The trading banks yesterday concluded that though GDP figures released yesterday show the economy is not in recession, it may well soon be.
Nevertheless, the fact that GDP has gone up 0.8 per cent in the latest quarter and that StatsNZ revised the previous quarter’s figure to show a very modest 0.1 per cent increase meant that technically, New Zealand is not currently in recession.
That left some explaining for National’s finance spokesperson, Nicola Willis, to do since her party has plastered the country, the media and its speeches with claims that the country is in recession.
It’s not, or possibly more correctly, not yet.
She dodged media questions asking whether National would now take down the billboards saying New Zealand was in recession.
“The Reserve Bank forecasts recession, for most New Zealanders, they feel like they are in recession,” she said.
That became a theme; that numbers like yesterday’s GDP figures were just “technical.”
“Let’s not talk about what’s technical,” she said.
“Let’s talk about what’s real.
“The reality for far too many New Zealanders is that the wages have not kept up with inflation.
They are struggling to pay their bills; they are struggling to pay the mortgage.
“It feels like a recession. And we can have a big debate about the technical numbers, but that is the cold, hard reality.”
Finance Minister Grant Robertson was, however, claiming victory.
”It’s a victory for the New Zealand economy and for the people who work hard every single day to make sure that we deliver quick, quality jobs,” he said.
“This does show that we’ve got a resilient New Zealand economy.
“These have been incredibly tough times for businesses and households.
“We have to call it, in my opinion. I think that the New Zealand economy is going through a particularly tough time.
“There will be challenges ahead of us. But this does set us up well for the rest of the year. “
Kiwibank’s economics team, Jarrod Kerr, Mary Jo Vergara, and Sabrina Delgado, has a slightly more downbeat take than that.
“Let’s tell it for what it is: it’s old data,” they said.
“We have simply bounced off very low levels, levels that were impacted by the flooding and cyclone.
“The full force of the RBNZ’s tightening is yet to come.
“And we continue to expect weak economic activity over the second half of this year and into 2024.”
ANZ bank economist Miles Workman told a similar story.
“Growth in per capita terms remains very soggy at 0.2% quarter on quarter, showing economic conditions are still very weak for people on the street,” he said.
“On that front, high inflation and higher interest rates are certainly taking their toll on households and businesses, and that pressure is not expected to change until the RBNZ can confidently say it’s got inflation back in the bag.”
As a consequence, Workman is forecasting a possible interest rate rise in November.
It is inflation that is the shadow hanging over the whole economy and the dilemma facing the political parties over what to do about fiscal policy.

------------

Tasks »
[1] Do these statements agree with the article on New Zealand's GDP figures? For each, answer yes or no and quote the deciding words. (a) GDP rose 0.8 per cent in the latest quarter. (b) Nicola Willis said National would take down its billboards claiming a recession. (c) Miles Workman forecasts a possible interest rate rise in November.
[2] Can you carry the article on New Zealand's GDP figures forward from its final sentence?
The data that comes after this point has no connection to the article on New Zealand's GDP figures.

Supplied data »
------------

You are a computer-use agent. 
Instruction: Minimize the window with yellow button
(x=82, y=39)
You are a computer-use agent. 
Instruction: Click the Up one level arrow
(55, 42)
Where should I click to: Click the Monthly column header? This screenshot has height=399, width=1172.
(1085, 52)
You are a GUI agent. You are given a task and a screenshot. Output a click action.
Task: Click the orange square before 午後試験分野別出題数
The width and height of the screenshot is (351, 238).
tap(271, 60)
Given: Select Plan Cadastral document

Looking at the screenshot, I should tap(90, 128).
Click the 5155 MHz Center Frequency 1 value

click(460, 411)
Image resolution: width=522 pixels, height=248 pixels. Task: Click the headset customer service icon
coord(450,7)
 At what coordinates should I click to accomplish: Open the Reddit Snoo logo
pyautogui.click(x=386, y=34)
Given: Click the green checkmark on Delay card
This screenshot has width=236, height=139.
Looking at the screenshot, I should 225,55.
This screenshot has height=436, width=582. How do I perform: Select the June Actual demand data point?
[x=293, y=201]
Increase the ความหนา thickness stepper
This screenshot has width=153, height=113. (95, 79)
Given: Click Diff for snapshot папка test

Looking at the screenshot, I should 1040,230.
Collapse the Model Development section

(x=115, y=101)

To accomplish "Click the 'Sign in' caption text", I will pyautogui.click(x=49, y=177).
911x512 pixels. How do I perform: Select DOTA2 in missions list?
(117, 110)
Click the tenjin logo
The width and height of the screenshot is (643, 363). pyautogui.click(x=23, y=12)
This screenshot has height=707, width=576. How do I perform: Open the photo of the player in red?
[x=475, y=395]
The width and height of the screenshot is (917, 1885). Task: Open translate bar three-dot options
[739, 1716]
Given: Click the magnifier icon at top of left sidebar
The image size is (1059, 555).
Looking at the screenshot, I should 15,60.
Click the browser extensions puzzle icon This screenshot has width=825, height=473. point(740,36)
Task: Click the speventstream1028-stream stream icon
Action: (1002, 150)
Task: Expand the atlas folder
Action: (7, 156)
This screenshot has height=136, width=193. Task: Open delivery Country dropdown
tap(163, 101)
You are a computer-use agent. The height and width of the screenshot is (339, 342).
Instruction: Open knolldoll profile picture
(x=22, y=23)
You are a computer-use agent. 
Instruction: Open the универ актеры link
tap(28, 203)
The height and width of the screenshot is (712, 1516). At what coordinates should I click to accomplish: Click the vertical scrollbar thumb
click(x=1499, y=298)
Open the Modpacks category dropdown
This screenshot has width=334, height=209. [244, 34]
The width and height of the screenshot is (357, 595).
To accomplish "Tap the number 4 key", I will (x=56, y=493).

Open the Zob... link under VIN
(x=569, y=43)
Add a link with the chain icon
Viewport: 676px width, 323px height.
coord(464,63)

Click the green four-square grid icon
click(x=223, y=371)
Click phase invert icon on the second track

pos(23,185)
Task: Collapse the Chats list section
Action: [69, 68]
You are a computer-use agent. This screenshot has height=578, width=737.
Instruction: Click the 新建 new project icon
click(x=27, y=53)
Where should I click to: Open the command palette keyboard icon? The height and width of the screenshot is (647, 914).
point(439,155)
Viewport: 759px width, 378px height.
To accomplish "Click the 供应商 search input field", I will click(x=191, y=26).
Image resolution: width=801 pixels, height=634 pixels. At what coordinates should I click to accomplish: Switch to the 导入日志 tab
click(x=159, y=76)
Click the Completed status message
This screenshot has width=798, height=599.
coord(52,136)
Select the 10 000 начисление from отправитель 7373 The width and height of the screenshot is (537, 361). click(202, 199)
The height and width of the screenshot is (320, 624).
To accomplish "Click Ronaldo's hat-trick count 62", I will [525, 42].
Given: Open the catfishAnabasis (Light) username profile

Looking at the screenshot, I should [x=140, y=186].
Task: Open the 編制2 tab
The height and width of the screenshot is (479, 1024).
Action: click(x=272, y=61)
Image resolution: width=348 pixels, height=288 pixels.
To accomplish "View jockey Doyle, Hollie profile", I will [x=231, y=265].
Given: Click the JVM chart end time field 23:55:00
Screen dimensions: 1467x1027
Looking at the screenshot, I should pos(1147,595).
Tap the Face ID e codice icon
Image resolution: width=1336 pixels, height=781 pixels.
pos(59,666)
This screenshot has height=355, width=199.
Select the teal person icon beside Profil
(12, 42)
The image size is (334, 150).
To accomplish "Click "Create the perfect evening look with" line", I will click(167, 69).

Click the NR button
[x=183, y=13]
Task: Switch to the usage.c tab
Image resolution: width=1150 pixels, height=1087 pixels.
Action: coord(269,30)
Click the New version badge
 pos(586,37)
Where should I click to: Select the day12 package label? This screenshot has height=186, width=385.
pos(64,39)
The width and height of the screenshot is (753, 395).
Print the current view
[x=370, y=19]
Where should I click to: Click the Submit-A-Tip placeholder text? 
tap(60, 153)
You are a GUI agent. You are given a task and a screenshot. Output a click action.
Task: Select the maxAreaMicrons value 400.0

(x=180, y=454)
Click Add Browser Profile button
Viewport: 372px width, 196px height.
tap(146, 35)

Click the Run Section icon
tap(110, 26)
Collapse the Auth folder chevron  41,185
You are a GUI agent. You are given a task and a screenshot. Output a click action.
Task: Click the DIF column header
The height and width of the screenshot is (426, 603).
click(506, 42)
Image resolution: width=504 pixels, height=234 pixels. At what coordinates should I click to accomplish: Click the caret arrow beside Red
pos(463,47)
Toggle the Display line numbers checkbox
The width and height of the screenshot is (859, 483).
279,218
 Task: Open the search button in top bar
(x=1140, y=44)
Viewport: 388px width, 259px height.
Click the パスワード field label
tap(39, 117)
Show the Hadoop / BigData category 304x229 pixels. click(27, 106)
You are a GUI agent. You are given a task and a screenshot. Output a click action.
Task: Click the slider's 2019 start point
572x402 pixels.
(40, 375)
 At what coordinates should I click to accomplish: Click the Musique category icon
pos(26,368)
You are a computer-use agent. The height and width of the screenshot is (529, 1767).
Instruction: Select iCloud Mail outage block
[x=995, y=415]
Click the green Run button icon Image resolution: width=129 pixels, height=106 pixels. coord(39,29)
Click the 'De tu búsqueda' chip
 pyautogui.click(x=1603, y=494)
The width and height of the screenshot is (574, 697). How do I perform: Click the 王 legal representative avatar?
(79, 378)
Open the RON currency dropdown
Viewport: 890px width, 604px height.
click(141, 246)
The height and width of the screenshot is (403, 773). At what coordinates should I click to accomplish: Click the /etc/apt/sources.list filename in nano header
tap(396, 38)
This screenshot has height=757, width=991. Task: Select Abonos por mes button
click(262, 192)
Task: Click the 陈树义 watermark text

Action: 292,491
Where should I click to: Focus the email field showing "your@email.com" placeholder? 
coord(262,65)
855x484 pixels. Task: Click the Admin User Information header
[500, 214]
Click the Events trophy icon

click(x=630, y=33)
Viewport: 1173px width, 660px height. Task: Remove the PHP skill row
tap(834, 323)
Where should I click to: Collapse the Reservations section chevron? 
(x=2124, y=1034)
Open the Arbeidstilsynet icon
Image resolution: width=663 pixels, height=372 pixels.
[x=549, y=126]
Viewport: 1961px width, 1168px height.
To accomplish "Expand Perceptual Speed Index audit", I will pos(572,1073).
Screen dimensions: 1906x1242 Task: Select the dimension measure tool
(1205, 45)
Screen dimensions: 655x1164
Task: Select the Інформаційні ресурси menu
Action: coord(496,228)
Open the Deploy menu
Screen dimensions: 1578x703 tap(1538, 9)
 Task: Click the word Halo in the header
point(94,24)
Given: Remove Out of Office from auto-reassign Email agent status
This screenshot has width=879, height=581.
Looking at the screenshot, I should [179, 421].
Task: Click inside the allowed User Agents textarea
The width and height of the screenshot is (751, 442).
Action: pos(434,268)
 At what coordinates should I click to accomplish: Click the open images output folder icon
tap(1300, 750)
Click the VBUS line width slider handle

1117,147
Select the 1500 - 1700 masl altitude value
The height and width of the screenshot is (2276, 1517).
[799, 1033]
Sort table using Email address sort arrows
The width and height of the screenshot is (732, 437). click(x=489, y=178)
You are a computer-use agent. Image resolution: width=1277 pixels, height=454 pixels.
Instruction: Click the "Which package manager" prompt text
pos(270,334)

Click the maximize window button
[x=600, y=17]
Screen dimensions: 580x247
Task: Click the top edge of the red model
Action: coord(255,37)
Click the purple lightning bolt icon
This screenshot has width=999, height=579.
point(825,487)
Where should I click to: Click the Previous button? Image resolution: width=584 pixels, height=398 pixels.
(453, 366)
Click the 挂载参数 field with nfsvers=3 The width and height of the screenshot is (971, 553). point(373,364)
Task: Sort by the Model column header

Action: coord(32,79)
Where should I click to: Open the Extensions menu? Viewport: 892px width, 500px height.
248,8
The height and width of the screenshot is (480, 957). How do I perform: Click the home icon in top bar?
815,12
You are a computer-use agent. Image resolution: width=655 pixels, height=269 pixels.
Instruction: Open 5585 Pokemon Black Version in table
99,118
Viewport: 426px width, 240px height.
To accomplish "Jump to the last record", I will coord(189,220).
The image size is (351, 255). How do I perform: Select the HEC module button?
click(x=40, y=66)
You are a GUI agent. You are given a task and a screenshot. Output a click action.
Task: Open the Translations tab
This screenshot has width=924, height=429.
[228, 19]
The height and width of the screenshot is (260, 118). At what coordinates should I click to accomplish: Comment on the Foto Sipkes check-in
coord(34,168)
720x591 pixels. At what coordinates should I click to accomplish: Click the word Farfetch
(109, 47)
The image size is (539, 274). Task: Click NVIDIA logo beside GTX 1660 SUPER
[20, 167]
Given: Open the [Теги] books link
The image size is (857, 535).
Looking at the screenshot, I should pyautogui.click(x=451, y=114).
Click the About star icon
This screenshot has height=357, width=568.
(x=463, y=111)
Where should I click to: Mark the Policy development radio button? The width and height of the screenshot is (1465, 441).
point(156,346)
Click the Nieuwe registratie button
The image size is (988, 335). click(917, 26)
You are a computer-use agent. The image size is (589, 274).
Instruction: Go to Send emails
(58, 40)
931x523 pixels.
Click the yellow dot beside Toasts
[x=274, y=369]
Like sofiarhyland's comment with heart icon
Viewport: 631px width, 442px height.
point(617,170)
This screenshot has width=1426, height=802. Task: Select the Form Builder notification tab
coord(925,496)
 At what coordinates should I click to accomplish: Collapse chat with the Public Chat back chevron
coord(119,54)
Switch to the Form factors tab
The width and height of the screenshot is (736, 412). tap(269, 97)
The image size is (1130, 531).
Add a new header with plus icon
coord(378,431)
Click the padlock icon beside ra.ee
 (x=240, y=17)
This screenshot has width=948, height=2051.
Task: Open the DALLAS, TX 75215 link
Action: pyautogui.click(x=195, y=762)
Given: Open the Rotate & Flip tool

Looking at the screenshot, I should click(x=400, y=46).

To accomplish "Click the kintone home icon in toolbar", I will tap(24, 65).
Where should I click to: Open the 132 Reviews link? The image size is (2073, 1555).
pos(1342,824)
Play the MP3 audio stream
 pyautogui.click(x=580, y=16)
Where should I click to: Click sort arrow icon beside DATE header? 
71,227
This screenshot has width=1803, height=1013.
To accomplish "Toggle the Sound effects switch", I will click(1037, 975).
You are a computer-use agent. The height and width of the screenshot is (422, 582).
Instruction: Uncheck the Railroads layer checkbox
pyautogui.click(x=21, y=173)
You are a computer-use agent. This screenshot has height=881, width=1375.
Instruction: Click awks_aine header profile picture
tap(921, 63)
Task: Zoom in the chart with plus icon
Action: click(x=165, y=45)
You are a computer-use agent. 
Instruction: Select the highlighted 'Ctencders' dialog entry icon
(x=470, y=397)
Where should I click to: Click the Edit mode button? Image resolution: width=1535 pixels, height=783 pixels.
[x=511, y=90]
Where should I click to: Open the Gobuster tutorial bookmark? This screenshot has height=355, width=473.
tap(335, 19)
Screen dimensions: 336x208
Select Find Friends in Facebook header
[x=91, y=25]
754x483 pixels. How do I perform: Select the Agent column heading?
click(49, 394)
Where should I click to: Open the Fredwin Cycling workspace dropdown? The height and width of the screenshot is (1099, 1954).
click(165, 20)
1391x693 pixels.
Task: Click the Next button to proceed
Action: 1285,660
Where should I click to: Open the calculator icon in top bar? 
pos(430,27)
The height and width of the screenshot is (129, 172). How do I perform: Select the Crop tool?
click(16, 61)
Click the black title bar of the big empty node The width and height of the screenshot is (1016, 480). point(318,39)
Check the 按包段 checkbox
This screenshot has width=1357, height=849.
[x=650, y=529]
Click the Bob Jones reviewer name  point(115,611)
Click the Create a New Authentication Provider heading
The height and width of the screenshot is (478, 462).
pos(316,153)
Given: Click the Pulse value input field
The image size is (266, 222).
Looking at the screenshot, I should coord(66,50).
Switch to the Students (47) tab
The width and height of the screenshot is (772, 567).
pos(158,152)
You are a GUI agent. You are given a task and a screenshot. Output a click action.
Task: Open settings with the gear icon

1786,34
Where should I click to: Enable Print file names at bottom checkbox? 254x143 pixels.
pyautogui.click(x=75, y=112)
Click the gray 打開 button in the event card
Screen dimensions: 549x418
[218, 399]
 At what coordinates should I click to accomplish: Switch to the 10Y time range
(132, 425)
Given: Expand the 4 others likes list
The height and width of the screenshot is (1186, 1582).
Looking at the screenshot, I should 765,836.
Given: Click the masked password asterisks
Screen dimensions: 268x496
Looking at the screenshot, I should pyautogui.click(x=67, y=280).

------------

Results in order »
[1]
(a) Yes: "GDP has gone up 0.8 per cent in the latest quarter"
(b) No: "She dodged media questions asking whether National would now take down the billboards saying New Zealand was in recession."
(c) Yes: "Workman is forecasting a possible interest rate rise in November."

[2]
Spend too much, and that will push inflation up, and the Reserve Bank will react with higher interest rates or cut spending too much and risk driving up unemployment.
ACT yesterday, as might have been expected, opted to cut.
On the surface, ACT’s Alternative Budget looks only slightly different to the figures contained in the Pre-Election Economic and Fiscal Update (PREFU).
Like the PREFU, ACT does not see a surplus in the government accounts until 2026/27 and even then only slightly larger than that forecast by the Treasury.
But ACT is proposing substantial tax cuts and, unlike National, is not trying to claim they will be self-funding.
The tax proposals are not new but go beyond National’s “Back pocket boost” proposals.
Under National, income above $15,600 would pay a 17.5 per cent tax, but under ACT, that rate would apply to all income up to $60,000. Similarly, National would start the next rate, 30 per cent, at $48,000, but ACT would start it at $70,000. Both would then charge 33% up to $180,000 when the rate would rise to 39%.
ACT would also pay an offset to low and income and middle-income people to compensate them for the fact that all income would be taxable.
National says its proposal would cost $2.1 billion in 2024/25; ACT says its proposal would bring in another $1.5 billion of income tax while it refunded $3.1 billion in 2024/25.
However, ACT has spelt out substantial cost cuts — including its promised sacking of 15,000 public servants and the abolition of Te Puni Kokiri and the Ministries of Pacific Peoples, Women, Crown Maori Relations and Ethnic Communities.
On the other hand, when asked specifically how many public servants National would sack to get its savings, Willis once again failed to give a number.
“It’s not our policy,” she said.
“Our policy is to work with the chief executives of the government agencies we’ve identified to ask them to identify the savings they think can occur quickly while prioritizing and preserving frontline services as well. “
But on Monday, National leader Christopher Luxon had a different take on what the CEOs might do to get the savings.
“They may stop filling in vacancies, and they may actually lay people off,” he said.
It is the opacity in National’s costings that gives rise to the continued questioning of Luxon and Willis as to the specifics of their economic plans.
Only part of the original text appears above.